Search the material for the word "Viewport" and copy each line that holds it.

» Records shown:

* * * * *

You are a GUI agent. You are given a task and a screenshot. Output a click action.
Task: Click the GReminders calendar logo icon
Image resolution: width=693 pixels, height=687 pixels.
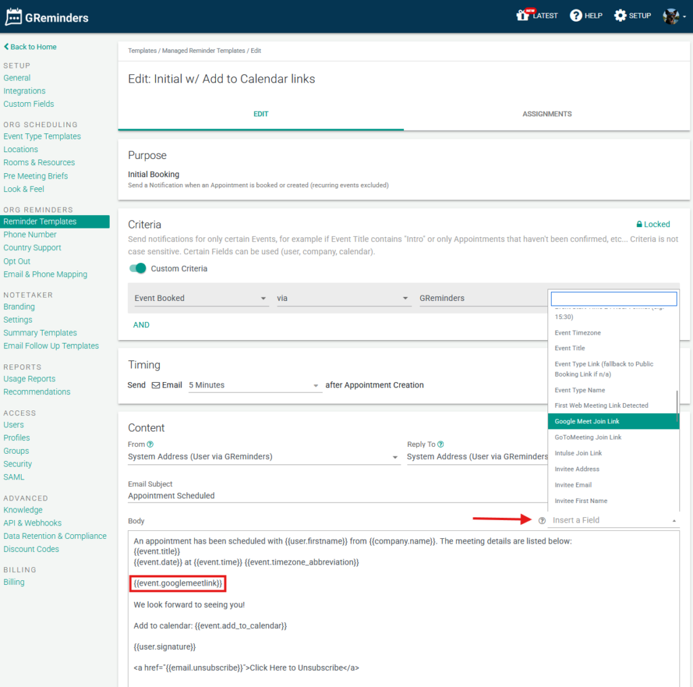14,17
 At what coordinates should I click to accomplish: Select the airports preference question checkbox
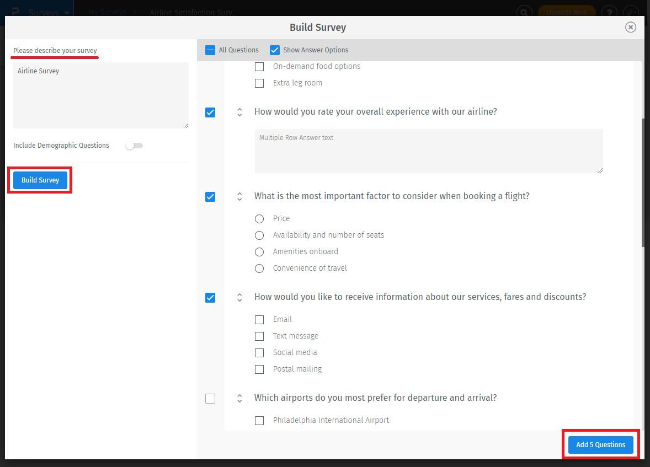click(x=210, y=399)
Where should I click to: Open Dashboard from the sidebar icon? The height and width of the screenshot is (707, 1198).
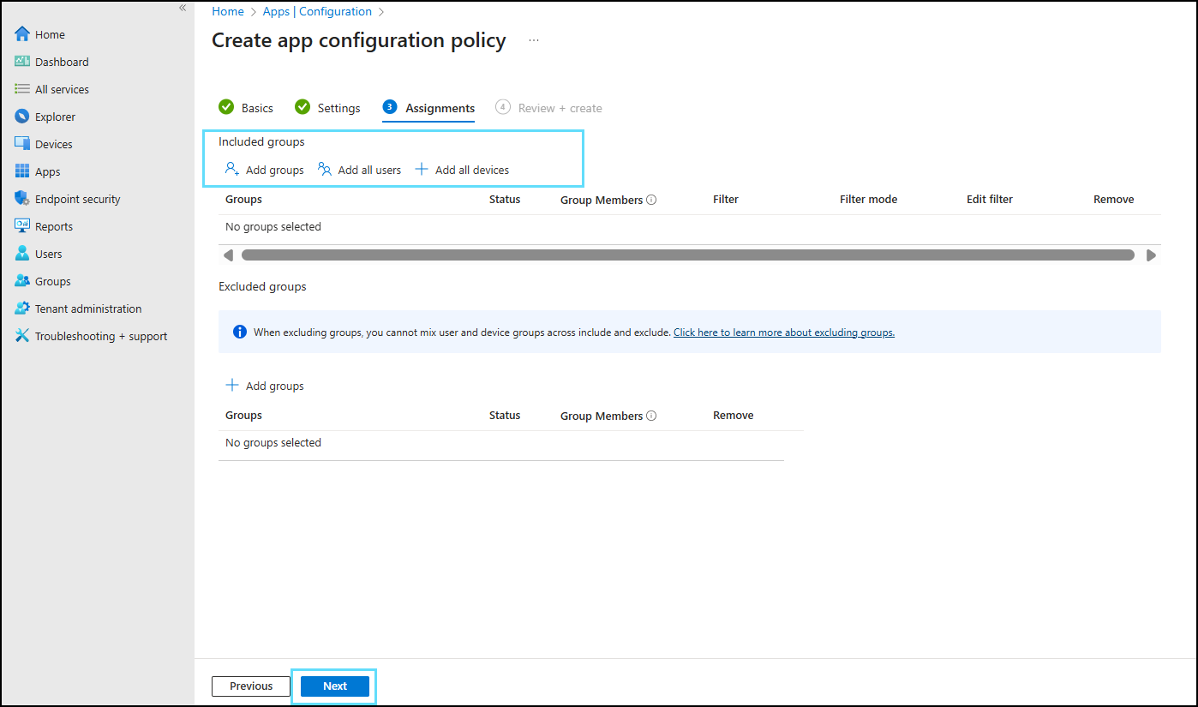click(x=22, y=62)
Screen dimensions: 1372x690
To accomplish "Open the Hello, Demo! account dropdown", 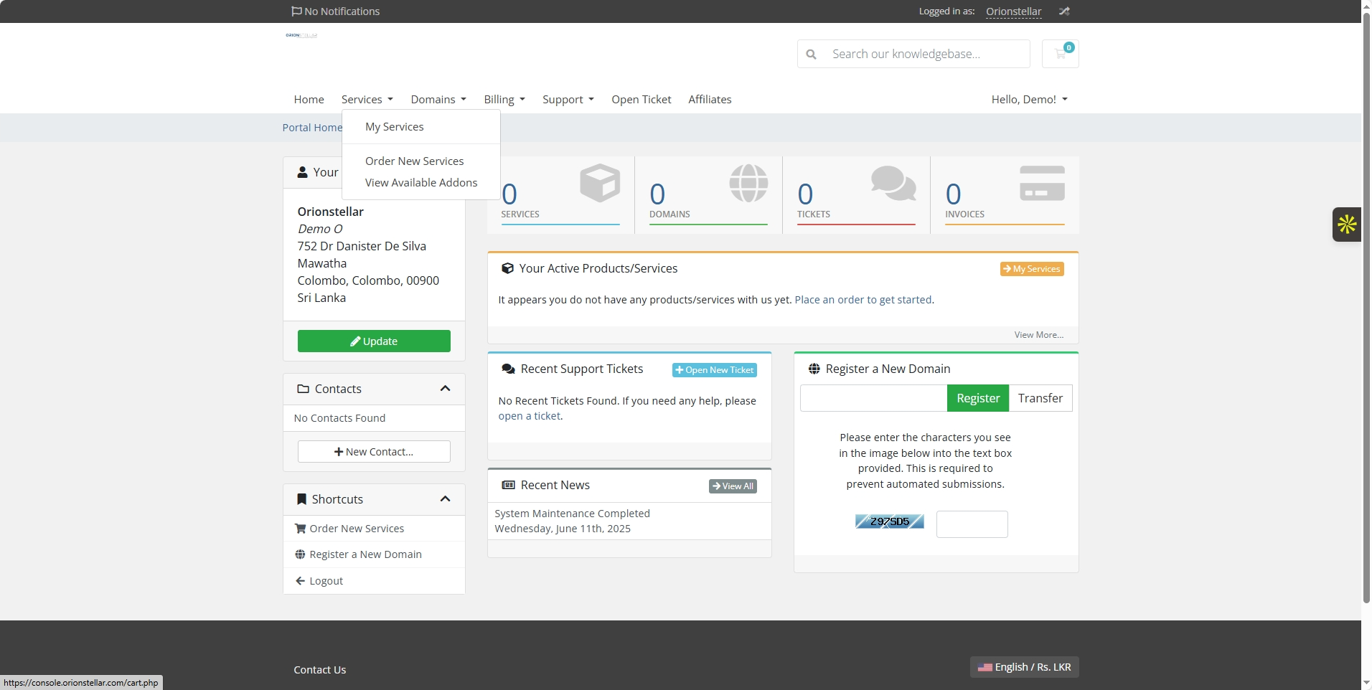I will 1029,100.
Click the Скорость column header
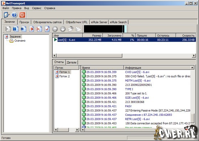The height and width of the screenshot is (141, 199). point(186,36)
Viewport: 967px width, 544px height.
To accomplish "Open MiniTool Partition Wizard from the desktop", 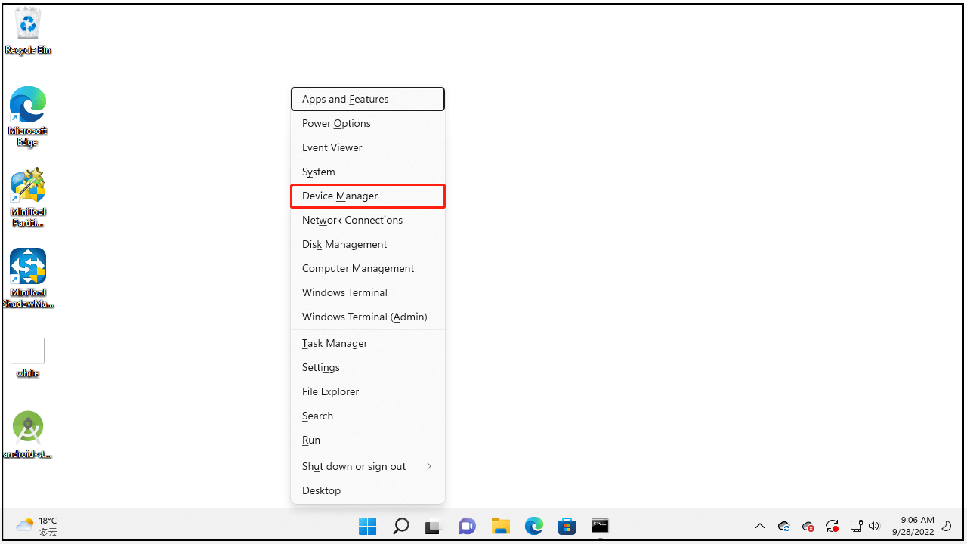I will point(28,196).
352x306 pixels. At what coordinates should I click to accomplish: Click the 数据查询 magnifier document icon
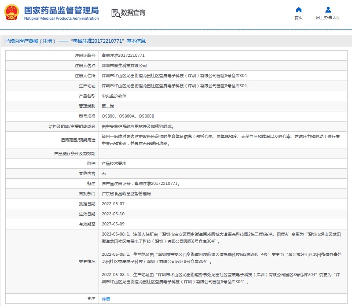(116, 13)
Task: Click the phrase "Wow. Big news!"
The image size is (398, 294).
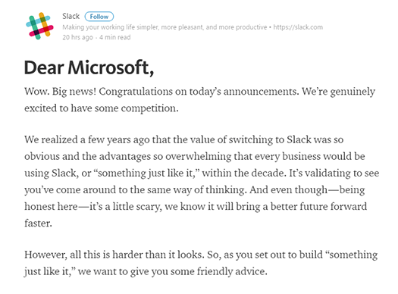Action: click(x=60, y=92)
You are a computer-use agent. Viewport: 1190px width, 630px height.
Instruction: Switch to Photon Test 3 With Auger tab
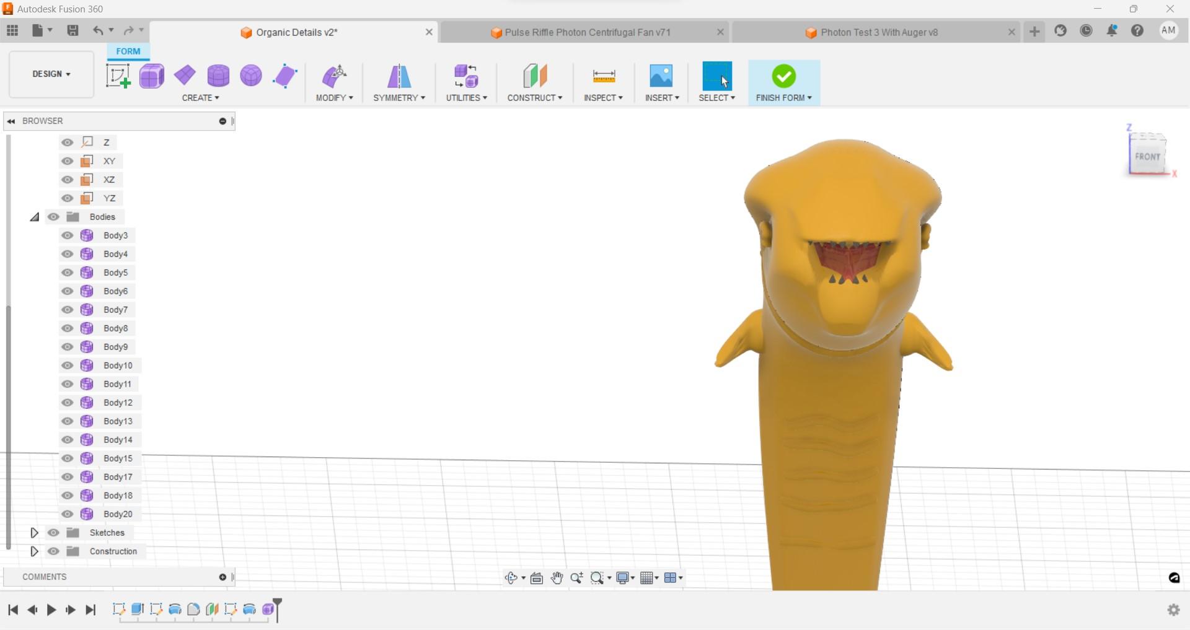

* * * * *

» Solution for this task:
Viewport: 967px width, 544px height.
You are a computer-use agent. Viewport: 1190px width, 630px height.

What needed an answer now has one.